Musk himself said it…
Now, people are beginning to come out expressively to air their thoughts and opinions on these controversial takes without the fear of having to face any disciplinary action or even suffer suspension to their accounts.
2. Musk as CEO
Musk wasted no time clearing house when he got in: Among those fired are the CEO, Parag Agrawal, the CFO, Ned Segal, the Head of Legal, Policy, and Trust, Vijaya Gadde, and the General Counsel, Sean Edgett basically at the same time he was officially handed the keys.
Clearly, there was no love lost between Musk and Agrawal. And he’d previously been criticized for posting criticism of Gadde that essentially got her targeted by his troll army. Plus, for the Twitter top legal brass, I bet he wasn’t feeling too great about that bit of litigation the deal closing helped him escape.
As a CEO he will have to take care of different challenges like user growth, revenue growth and content moderation hurdles.
3. Hire and fire
Accompanying major changes to top executive staff members is also a change in the general staff comprising engineers, computer scientists and data analysts.
In confirmation of a particular let-off, Musk himself commented on a particular tweet insinuating that he had fired an entire team of Twitter data engineers and tagged them as “laid-off” employees.
A number of employees have come on Twitter to announce the loss of their positions.
4. A potential duel with advertisers
Initially, before the purchase, Musk had made comments relating to changing how the platform’s Blue premium subscription service works, including slashing its price, converting the company’s San Francisco headquarters to a shelter for the homeless, banning advertising and giving the option to pay in the cryptocurrency Dogecoin.
However, in a U-turn statement, he insinuated that advertising can be very useful if the content had high relevance.
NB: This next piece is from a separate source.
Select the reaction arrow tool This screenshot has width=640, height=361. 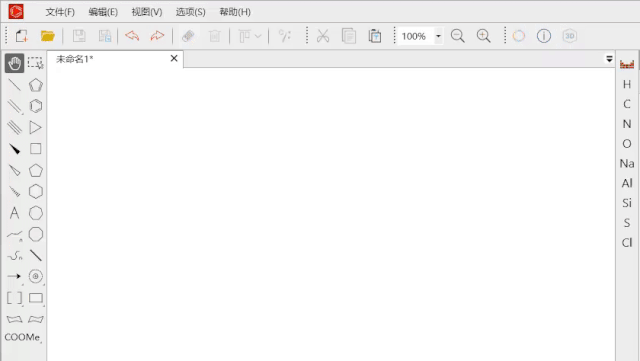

He also mentioned that the platform would help promote a platform where people could select the contents they prefer in the spirit of fairness.
5. The future of crypto
There is no doubt that Musk is a huge fan of crypto. In fact, the Tesla founder had previously shown support for Dogecoin on the platform when he insinuated that one of the things he would do when he takes over is, give the option to pay in the cryptocurrency Dogecoin.
Since then, the digital currency has risen in value and experienced sustained growth, although, still far below its peers. The coin might just be the next thing to witness a significant gain in value if the CEO makes do with his words.
In a similar fashion, yesterday, a tweet from the Twitter Dev account revealed that the site will pilot a feature called Tweet Tiles in order to enhance links to certain NFT marketplaces and we have previously been aware that the platform is working on features that will integrate cryptocurrency as well.
This might just be another major change that Musk will try to integrate into the payment structure going forward in a bid to make the company more profitable.